> _Provided data_
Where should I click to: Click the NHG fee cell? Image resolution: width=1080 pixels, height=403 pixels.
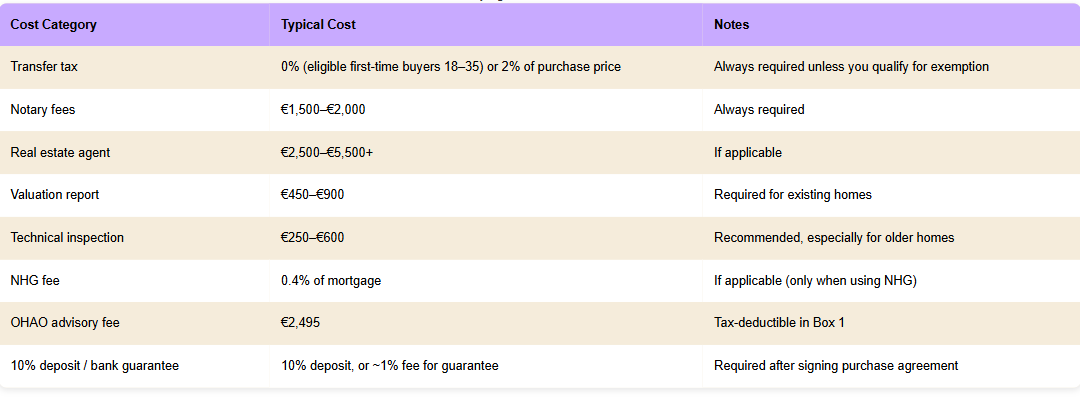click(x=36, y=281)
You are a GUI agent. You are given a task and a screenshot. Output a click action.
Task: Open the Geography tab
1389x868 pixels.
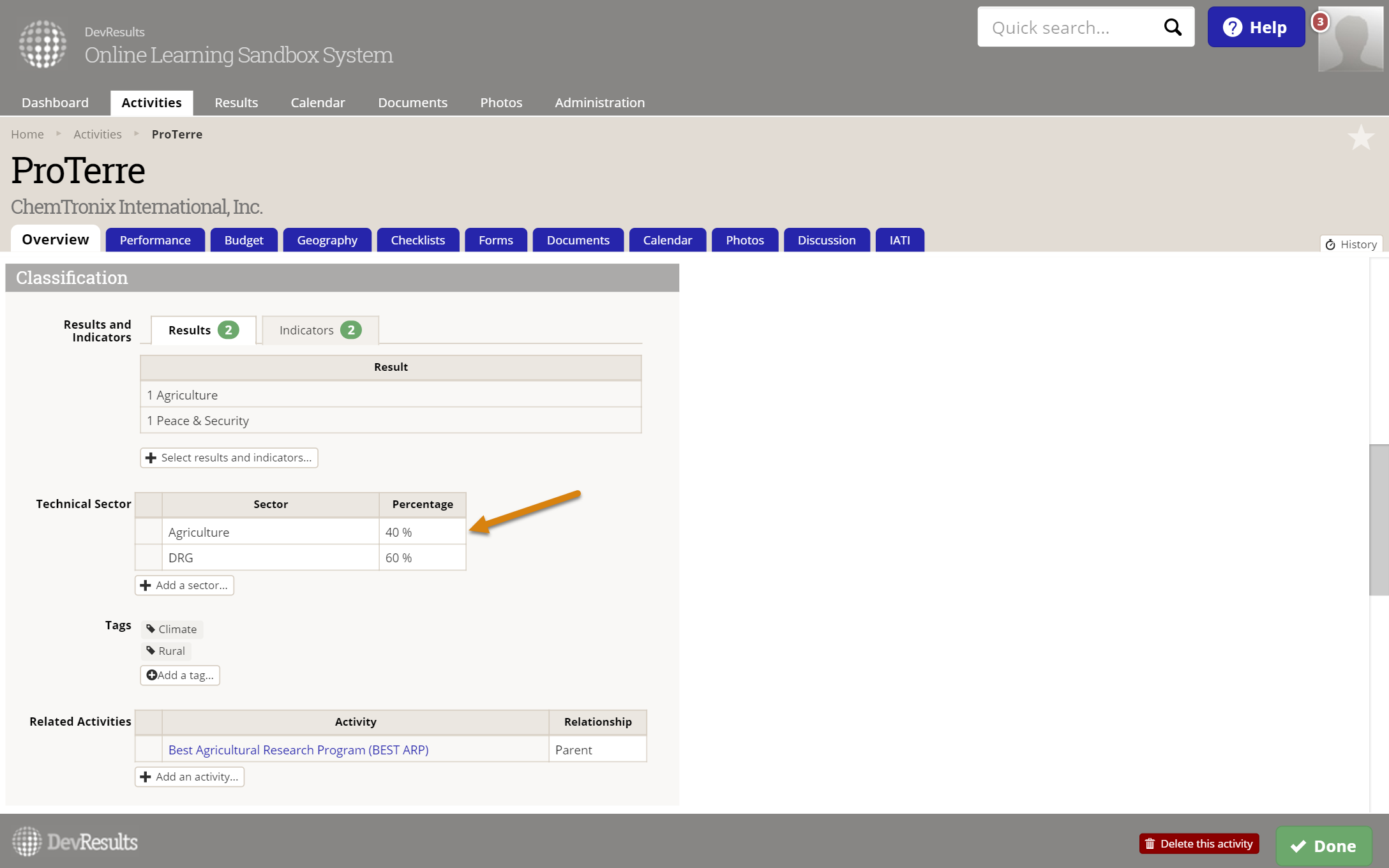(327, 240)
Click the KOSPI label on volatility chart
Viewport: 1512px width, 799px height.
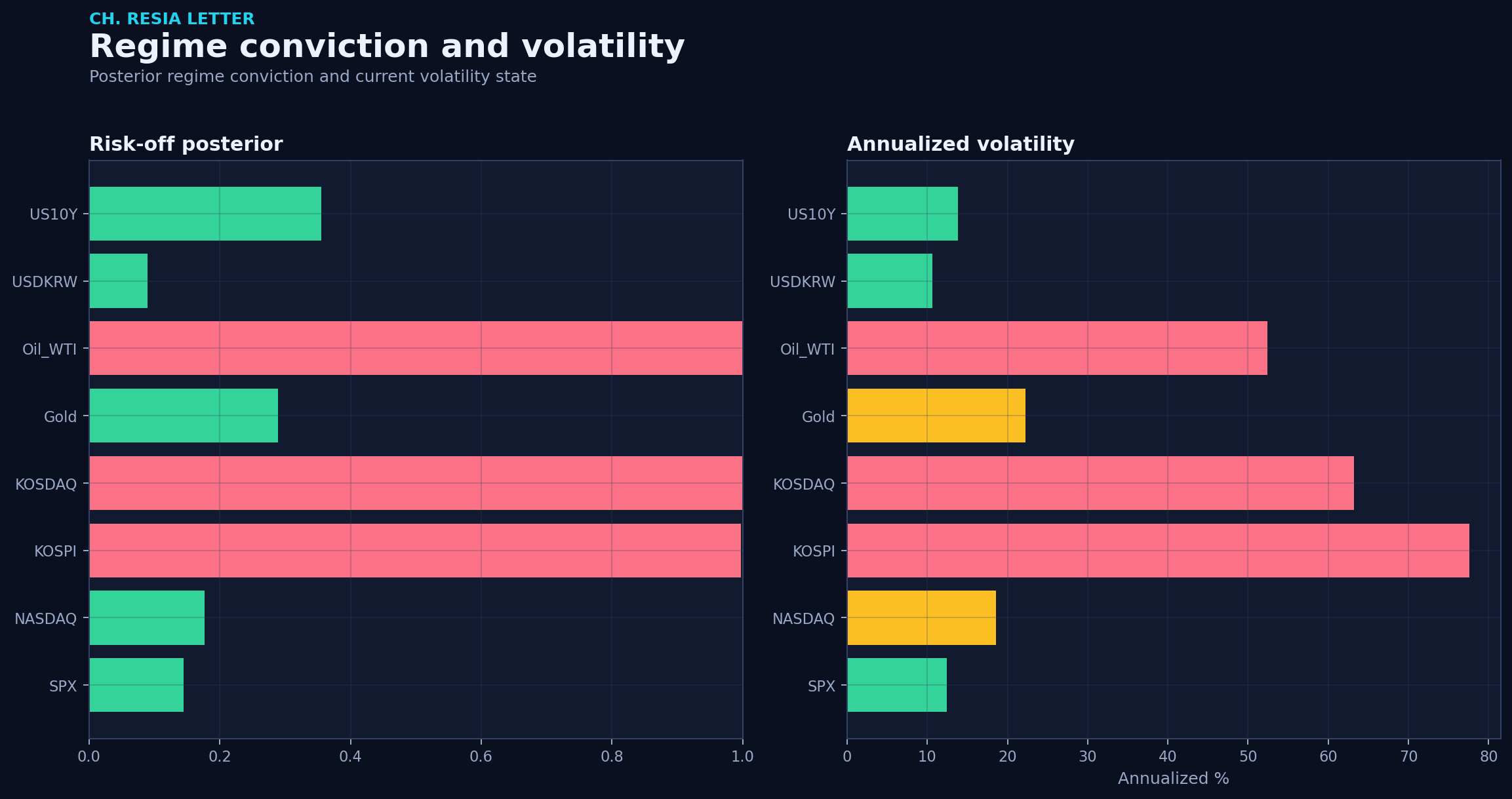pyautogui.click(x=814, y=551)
...
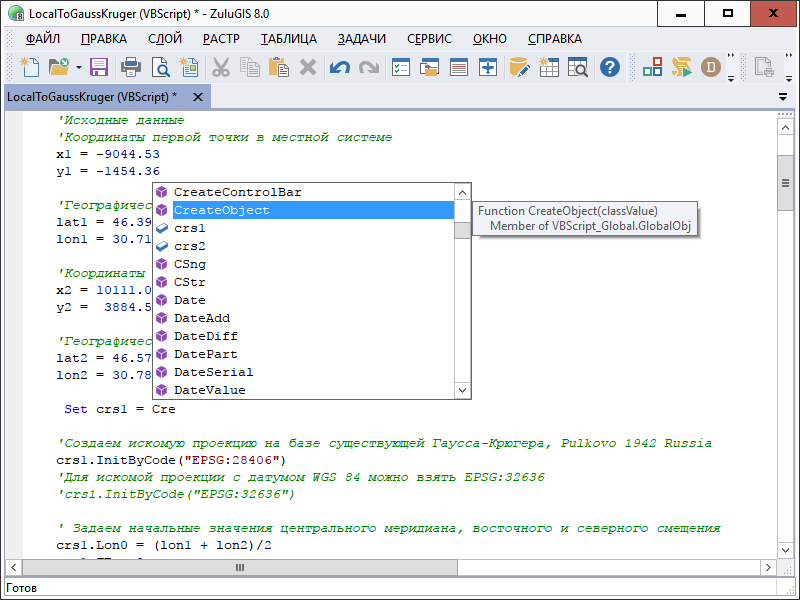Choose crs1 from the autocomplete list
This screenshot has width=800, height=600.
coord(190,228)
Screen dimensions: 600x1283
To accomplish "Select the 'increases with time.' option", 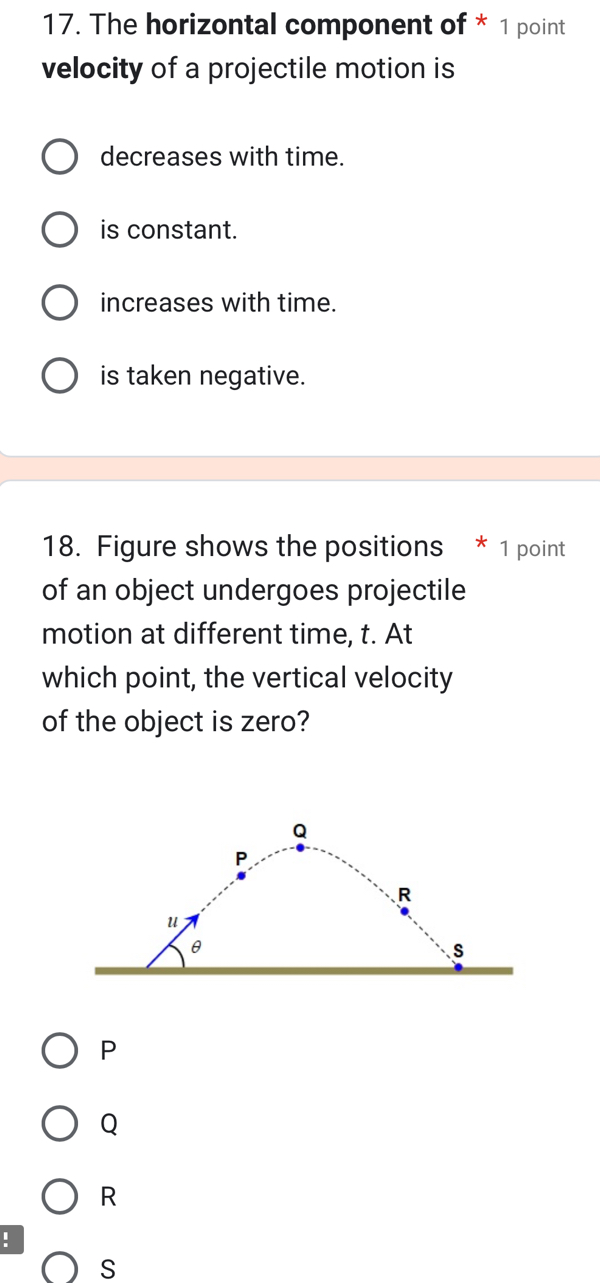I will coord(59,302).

> _Given instruction_
Reproduce the lines above word for word, from the line with "Where should I" up to and including the line with "pyautogui.click(x=814, y=551)". Omit the pictures from your answer.

> _Exercise result_
Where should I click to: Click the NHG fee cell? Image resolution: width=1080 pixels, height=403 pixels.
click(x=36, y=281)
You are a GUI agent. You are given a task and a screenshot. Output a click action.
Task: Open the Geography tab
1389x868 pixels.
(327, 240)
Click the KOSPI label on volatility chart
Viewport: 1512px width, 799px height.
pyautogui.click(x=814, y=551)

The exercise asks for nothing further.